WHAT THE TASK ASKS: Repeat the lines below word for word, starting with the first one and ending with the line that contains "Action: pos(11,24)". Leave the pictures out.

--- Start of RECORDS FOR PROCESSING ---

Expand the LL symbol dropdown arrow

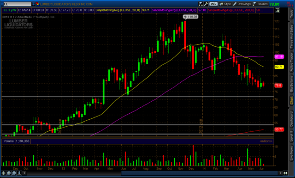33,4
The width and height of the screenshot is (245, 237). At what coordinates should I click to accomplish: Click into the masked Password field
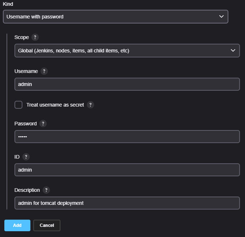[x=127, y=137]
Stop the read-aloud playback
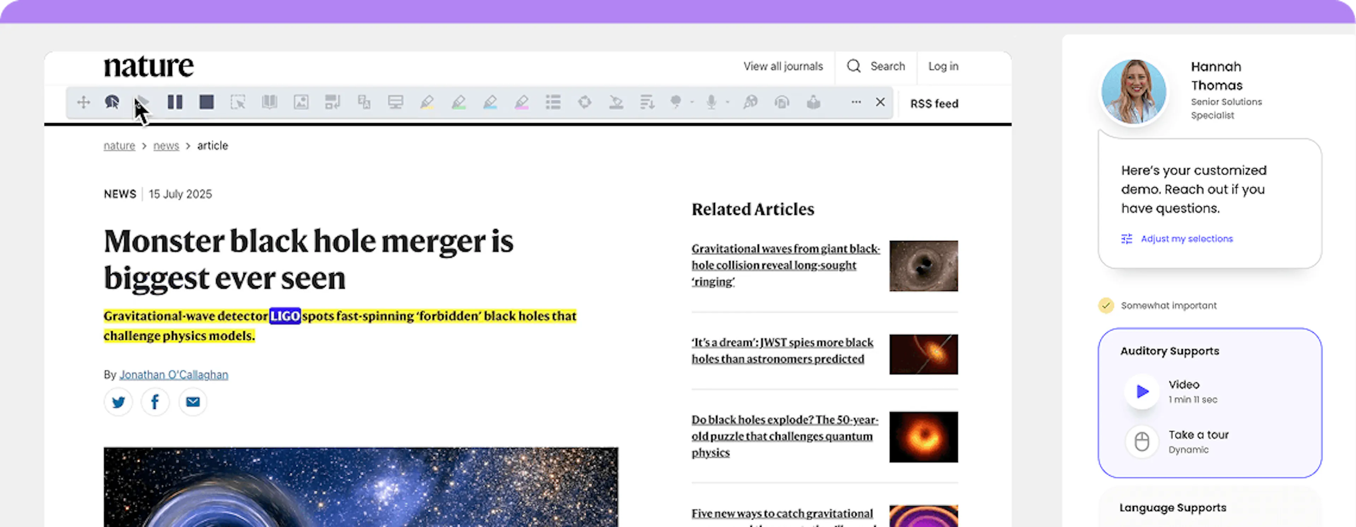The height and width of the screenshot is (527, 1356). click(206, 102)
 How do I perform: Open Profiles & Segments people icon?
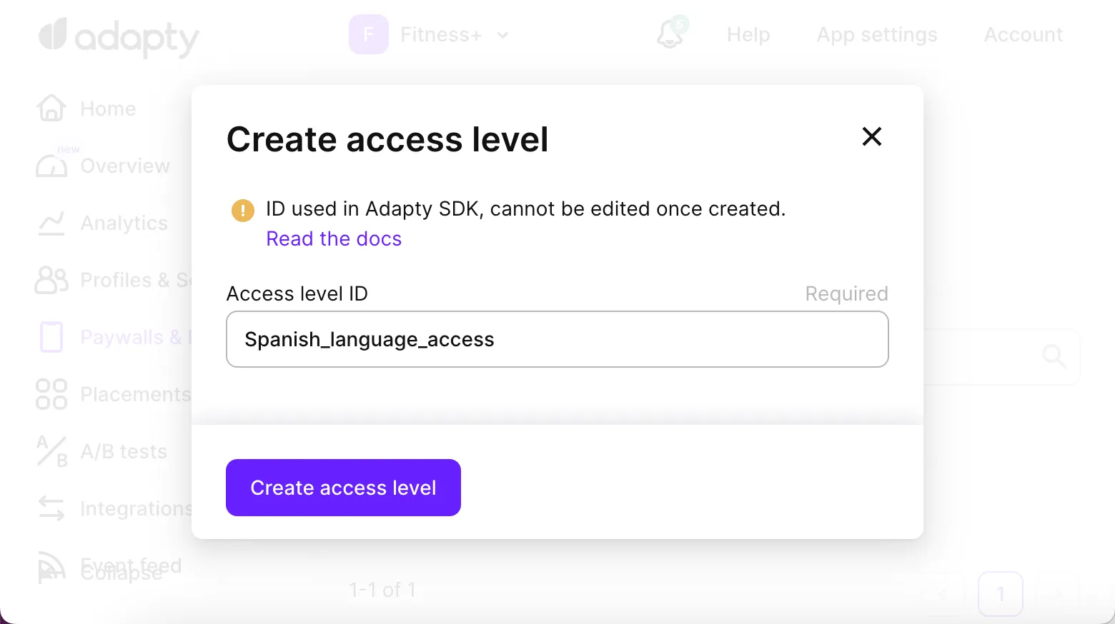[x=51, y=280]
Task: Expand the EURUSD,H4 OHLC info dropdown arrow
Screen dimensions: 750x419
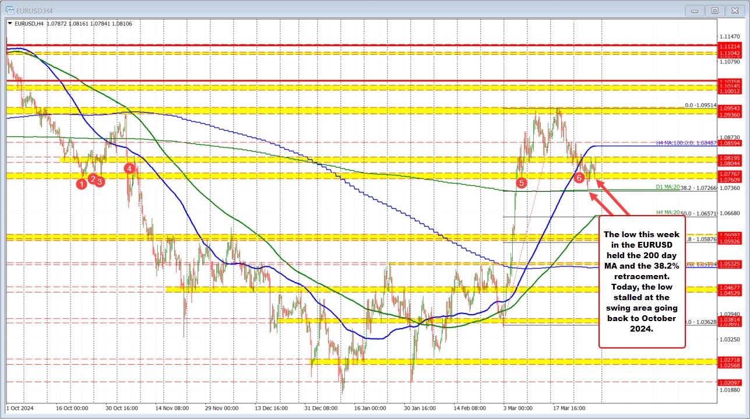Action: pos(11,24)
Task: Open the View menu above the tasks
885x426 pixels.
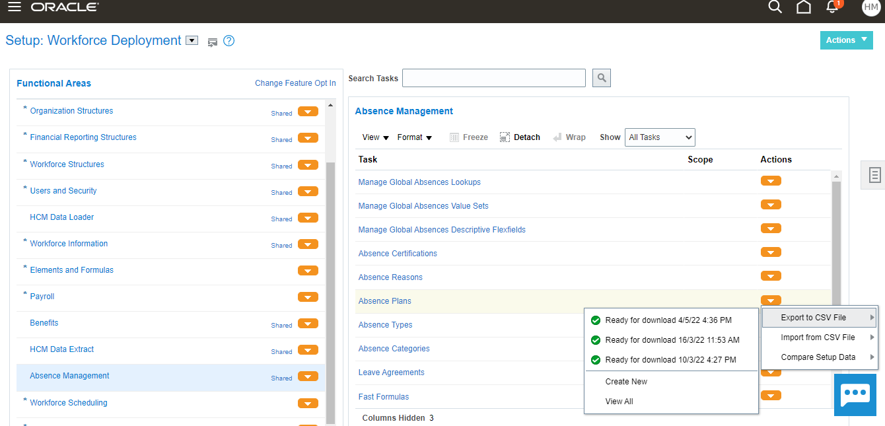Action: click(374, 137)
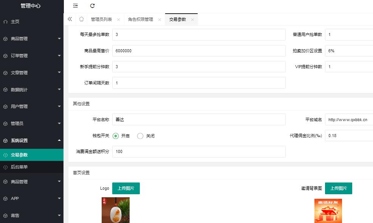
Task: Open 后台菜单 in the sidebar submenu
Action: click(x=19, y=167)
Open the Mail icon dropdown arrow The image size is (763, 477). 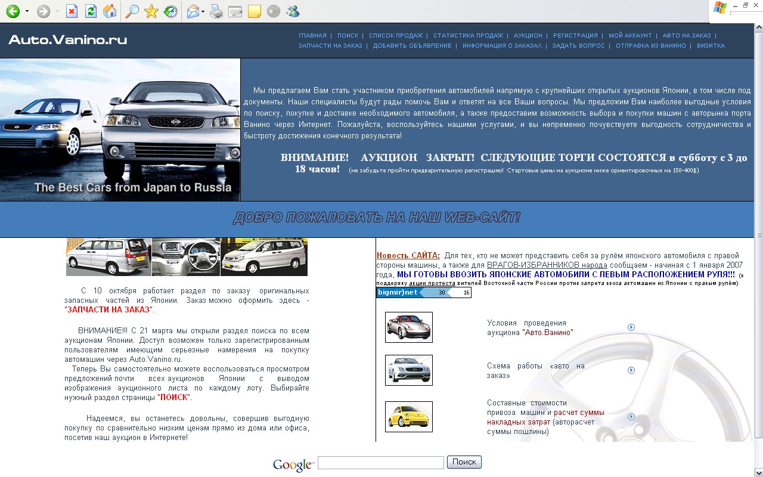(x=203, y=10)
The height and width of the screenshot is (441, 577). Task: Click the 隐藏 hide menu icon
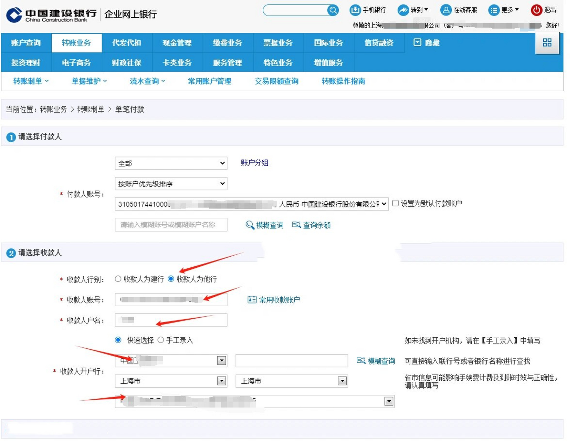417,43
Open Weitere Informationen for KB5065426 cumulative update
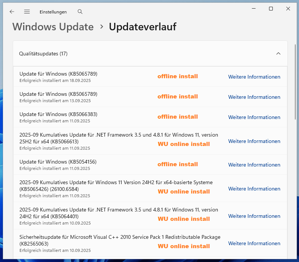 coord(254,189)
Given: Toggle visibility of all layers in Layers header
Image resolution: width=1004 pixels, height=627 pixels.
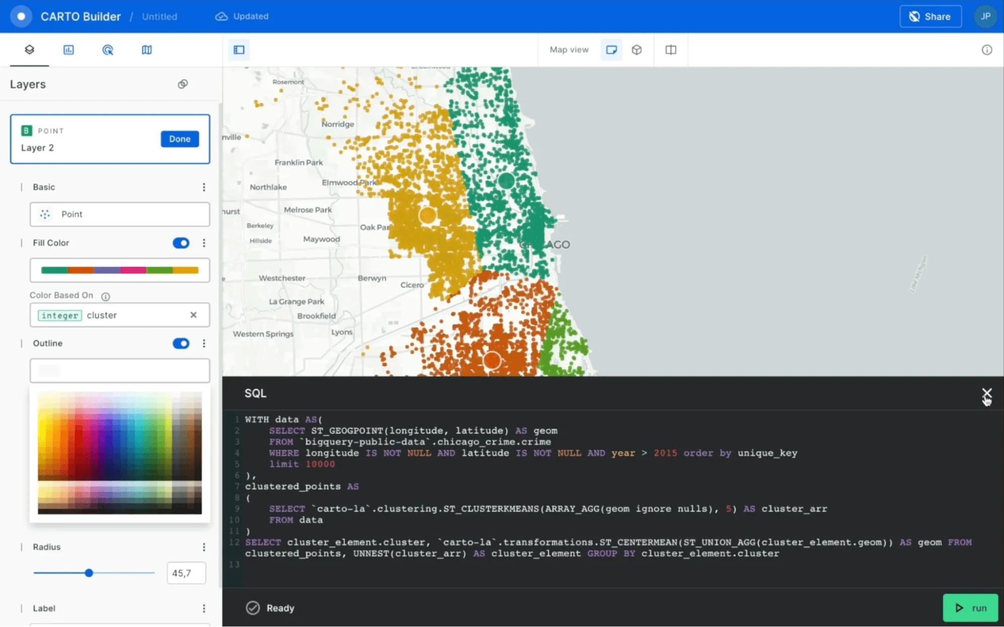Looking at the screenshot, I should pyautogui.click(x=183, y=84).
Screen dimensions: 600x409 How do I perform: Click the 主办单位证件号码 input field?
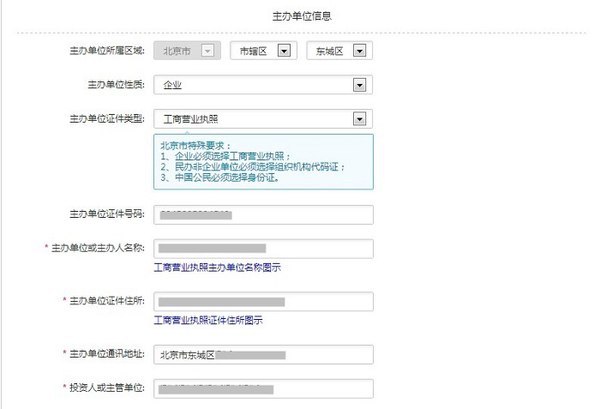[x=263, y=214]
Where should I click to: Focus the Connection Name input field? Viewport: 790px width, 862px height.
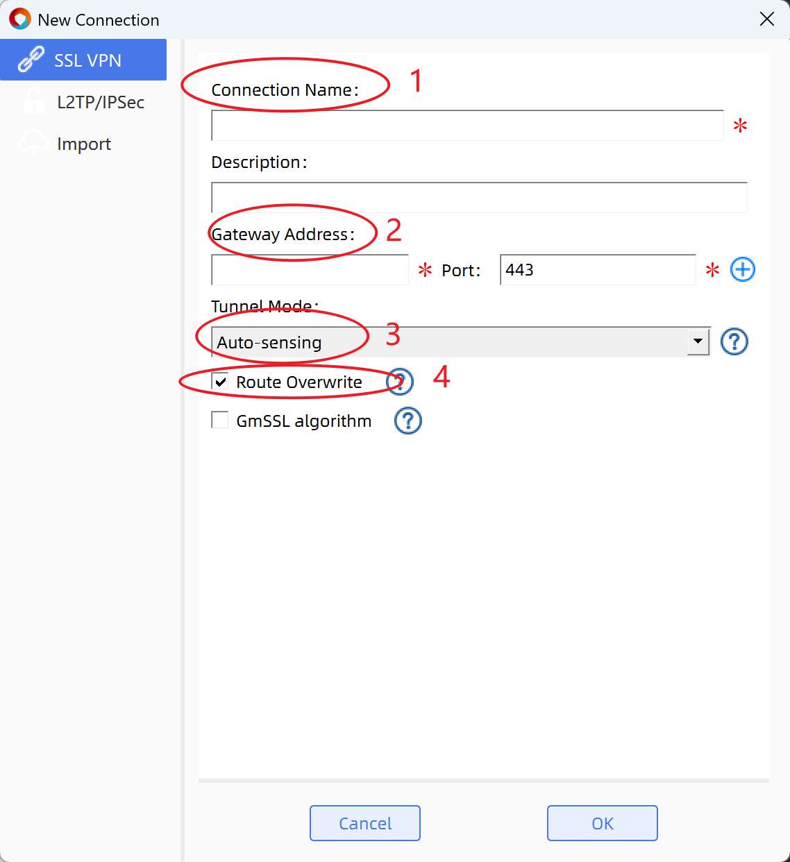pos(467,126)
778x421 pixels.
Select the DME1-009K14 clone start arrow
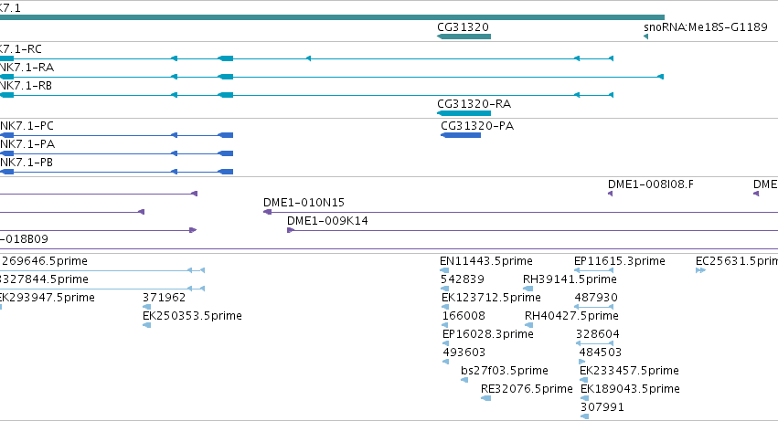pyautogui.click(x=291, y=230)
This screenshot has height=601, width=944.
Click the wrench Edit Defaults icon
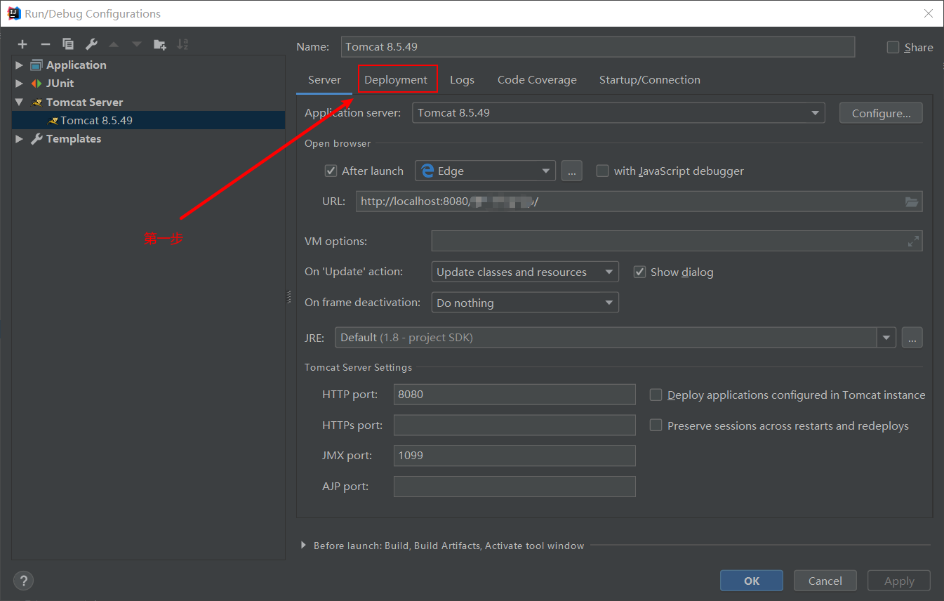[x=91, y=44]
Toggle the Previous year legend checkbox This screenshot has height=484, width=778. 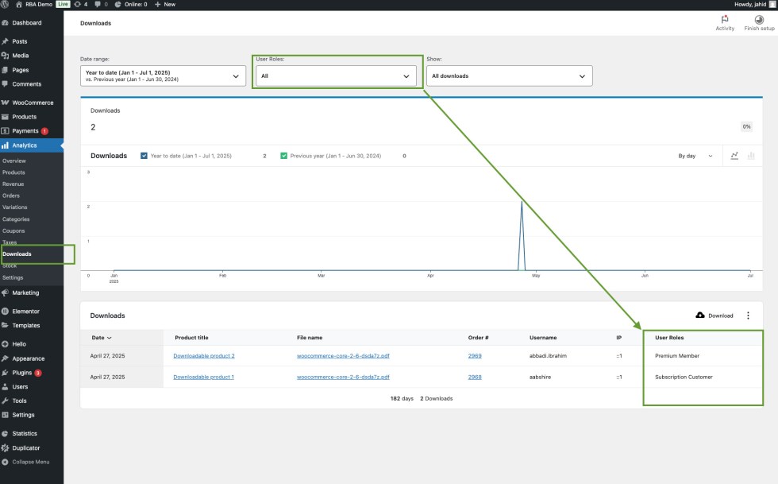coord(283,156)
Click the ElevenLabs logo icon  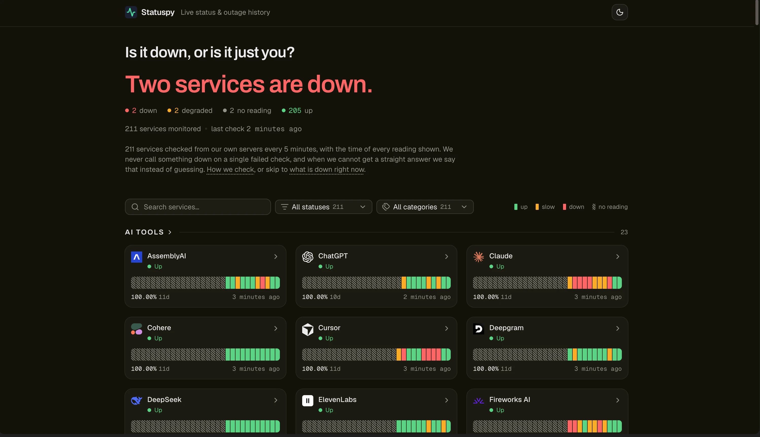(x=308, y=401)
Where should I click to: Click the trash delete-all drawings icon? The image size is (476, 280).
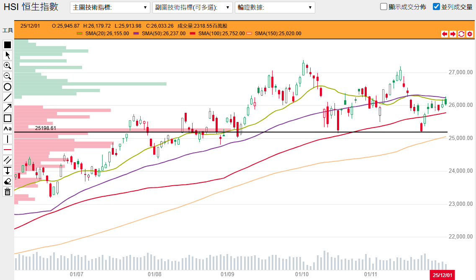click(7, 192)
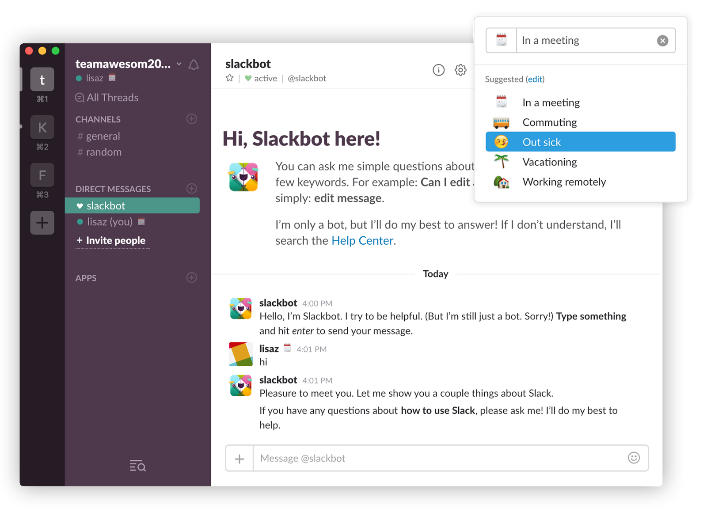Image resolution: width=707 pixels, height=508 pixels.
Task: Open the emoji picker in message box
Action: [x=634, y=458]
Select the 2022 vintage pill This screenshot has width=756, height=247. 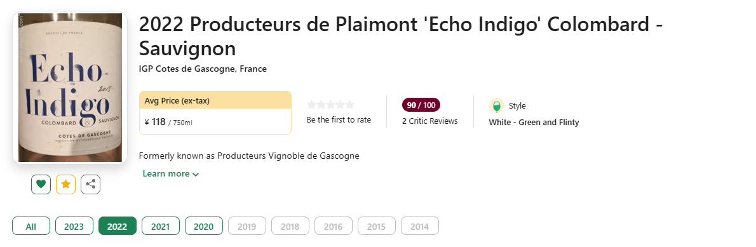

--- End of RECORDS FOR PROCESSING ---

WRITTEN SOLUTION:
Expand the LL symbol dropdown arrow

33,4
The width and height of the screenshot is (245, 237). At what coordinates should I click to accomplish: Click into the masked Password field
[x=127, y=137]
Stop the read-aloud playback
The height and width of the screenshot is (527, 1356). click(206, 102)
 How do I perform: Open Profiles & Segments people icon?
[x=51, y=280]
Task: Expand the EURUSD,H4 OHLC info dropdown arrow
Screen dimensions: 750x419
Action: pos(11,24)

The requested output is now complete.